TORONTO – Given the dearth of literature, Asian breast augmentation is largely driven by anatomical differences and patient preferences, according to a presentation at the Toronto Breast Surgery Symposium in Toronto.
The degree of augmentation requested varies according to cultures, explains Colin Hong, MD, FRCSC, a surgeon in private practice in Toronto, and chief of plastic surgery at Rouge Valley Health System in Toronto. For example, Chinese patients tend to request smaller-sized implants. “They sometimes request less than 150cc (sized implants),” he says.
Hong routinely selects gel-based, round, smooth implants for Asian patients who request breast augmentation. “I find these easier to place, and I don’t find much advantage (of the textured implant),” he adds.
“[Asian patients] tend to have a very thin chest wall,” he says. “The soft-tissue envelope can be very thin and very visible.” Dual-plane breast augmentation is Hong’s preferred approach to placement in Asian breast augmentation patients. “With the soft-tissue envelope being so thin, I rarely put in the implant (completely) under the glandular tissue.”
Hong’s incision of choice is the areolar incision, in part, because this type of incision will not leave as obvious a scar as would an inframammary fold incision. In his experience, the transaxillary approach makes revision, if required, more challenging.
Patients may turn to remedies like bleaching agents and steroid injections if hypertrophic scarring occurs after an inframammary incision.
“The inframammary fold incision is the most popular, according to the ASAPS (American Society for Aesthetic Plastic Surgery),” Hong says. “In my practice, it is the alveolar incision.”
The alveolar incision does not preclude the potential for revision surgery if it is required, nor does it produce inflated rates of capsular contracture. Moreover, it allows for a partial capsulectomy if necessary.
A disadvantage of alveolar incision is that patients report sensory changes to the nipple, Hong explains. However, the nipples of Asian patients tend to be larger than those of Caucasian patients, and Hong will often perform a nipple reduction subsequent to an augmentation.
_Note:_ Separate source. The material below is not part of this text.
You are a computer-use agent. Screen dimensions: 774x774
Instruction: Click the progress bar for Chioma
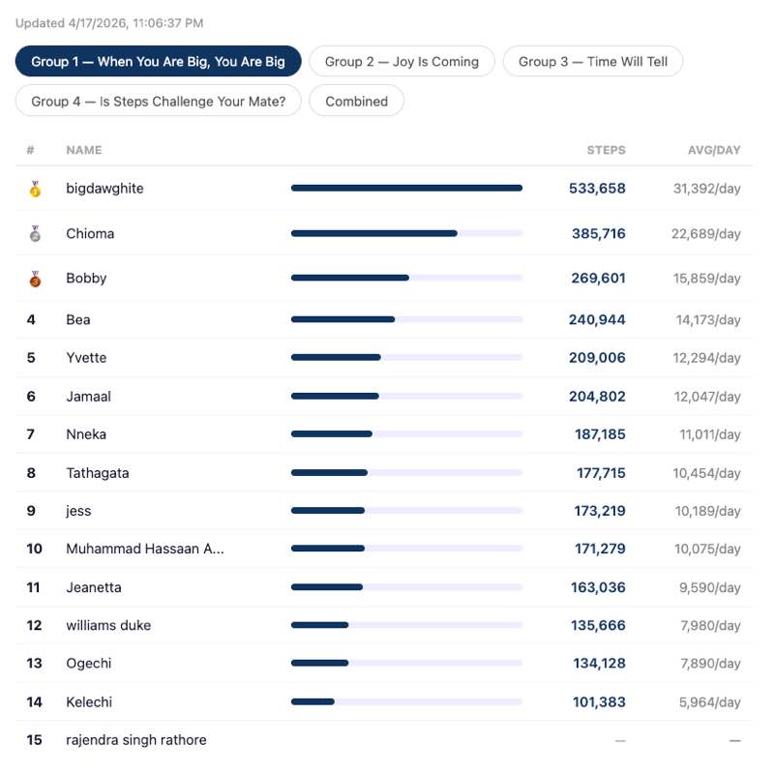[406, 233]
Plastic surgeons are not always aware of differences in anatomy between races as well as differences in patient expectations based on culture, adds Wayne Carman, MD, FRCSC, director and founder of the Cosmetic Surgery Institute in Toronto and chief of plastic surgery at The Scarborough Hospital outside Toronto. “We appreciate the tips that are more specific to this ethnic group (Asian patients),” he says, noting Asians represent about a quarter of the Toronto-area population.
Asian breast augmentation is the second most common surgery in Hong’s practice.